→ How to complete this task: Exact wording is required for every entry; transcribe all of them and leave the images out.

── Supplied material

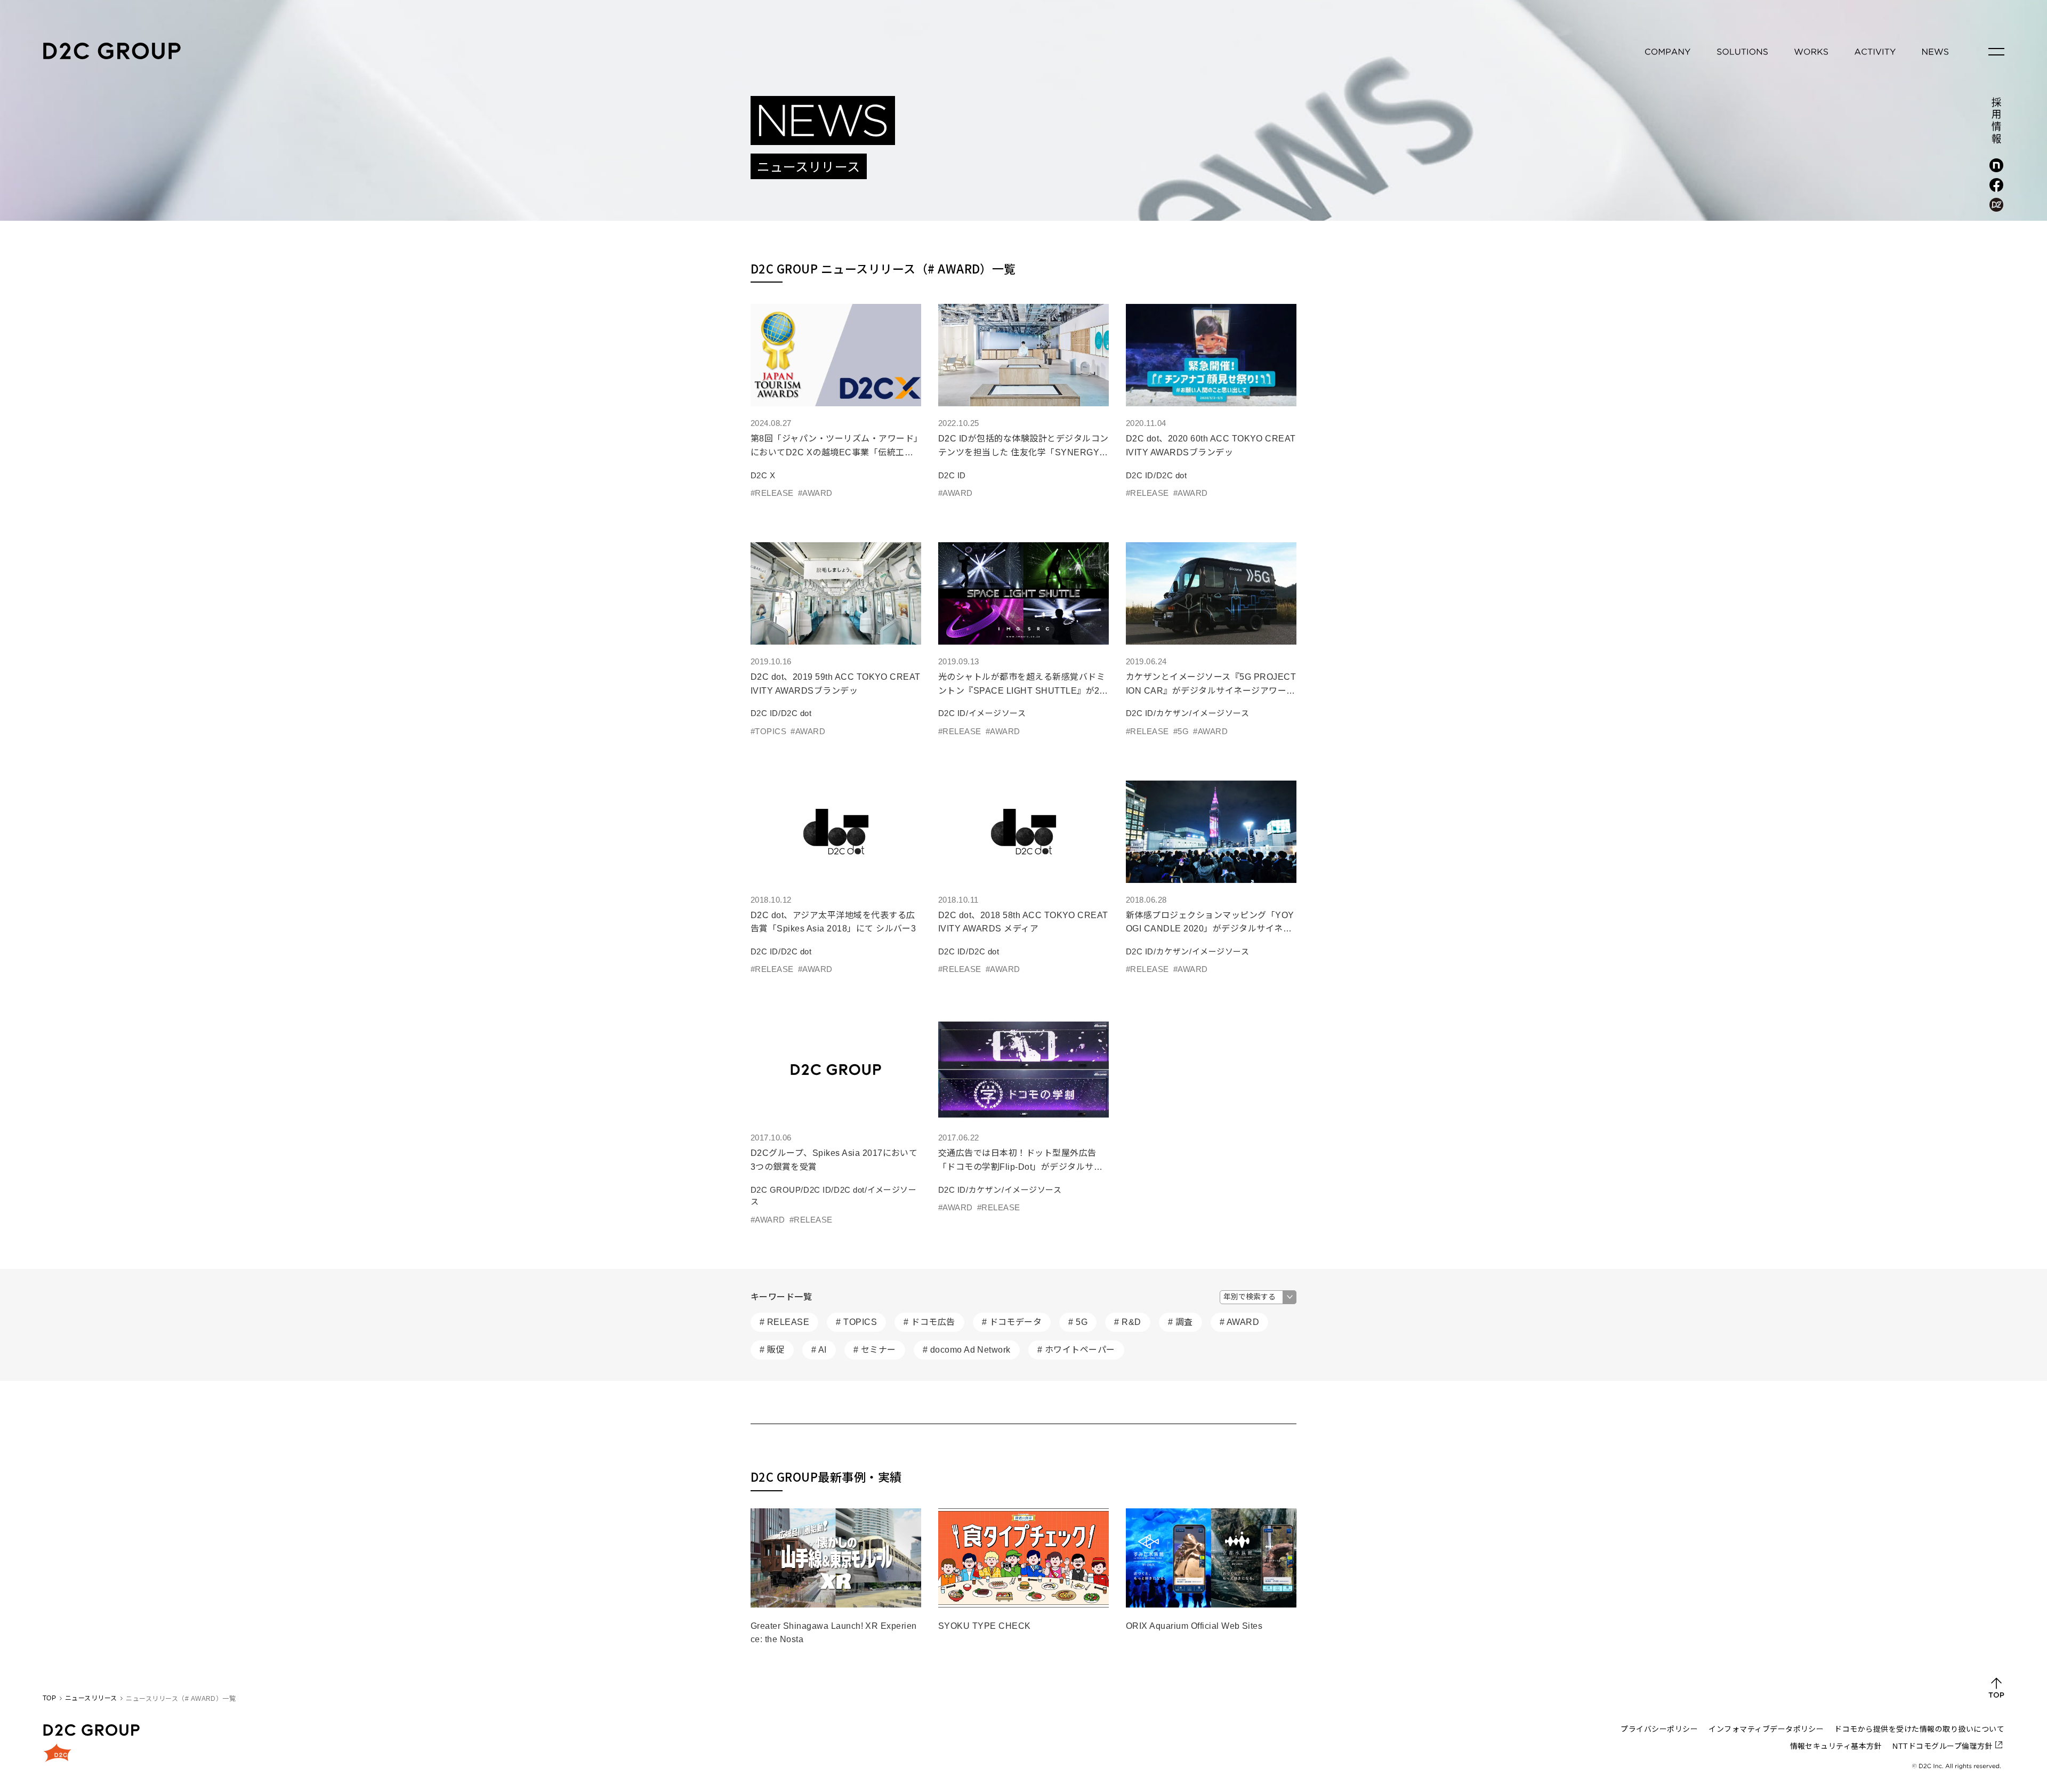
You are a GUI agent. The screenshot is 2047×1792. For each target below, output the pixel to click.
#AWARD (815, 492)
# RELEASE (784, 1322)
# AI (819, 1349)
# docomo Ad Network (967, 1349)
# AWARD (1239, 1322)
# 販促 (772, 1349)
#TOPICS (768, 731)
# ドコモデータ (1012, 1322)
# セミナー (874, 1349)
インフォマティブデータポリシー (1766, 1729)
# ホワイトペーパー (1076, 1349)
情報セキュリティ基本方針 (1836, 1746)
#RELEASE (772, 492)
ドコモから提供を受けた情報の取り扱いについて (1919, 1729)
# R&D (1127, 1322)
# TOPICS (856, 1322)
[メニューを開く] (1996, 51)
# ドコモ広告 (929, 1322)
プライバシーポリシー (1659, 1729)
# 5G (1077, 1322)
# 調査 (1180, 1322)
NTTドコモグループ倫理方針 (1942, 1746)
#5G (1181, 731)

────

→ Answer to the exercise:
You are a GUI agent. The screenshot is 2047×1792. For each target below, output the pixel to click.
#AWARD (815, 492)
# RELEASE (784, 1322)
# AI (819, 1349)
# docomo Ad Network (967, 1349)
# AWARD (1239, 1322)
# 販促 (772, 1349)
#TOPICS (768, 731)
# ドコモデータ (1012, 1322)
# セミナー (874, 1349)
インフォマティブデータポリシー (1766, 1729)
# ホワイトペーパー (1076, 1349)
情報セキュリティ基本方針 (1836, 1746)
#RELEASE (772, 492)
ドコモから提供を受けた情報の取り扱いについて (1919, 1729)
# R&D (1127, 1322)
# TOPICS (856, 1322)
[メニューを開く] (1996, 51)
# ドコモ広告 (929, 1322)
プライバシーポリシー (1659, 1729)
# 5G (1077, 1322)
# 調査 (1180, 1322)
NTTドコモグループ倫理方針 (1942, 1746)
#5G (1181, 731)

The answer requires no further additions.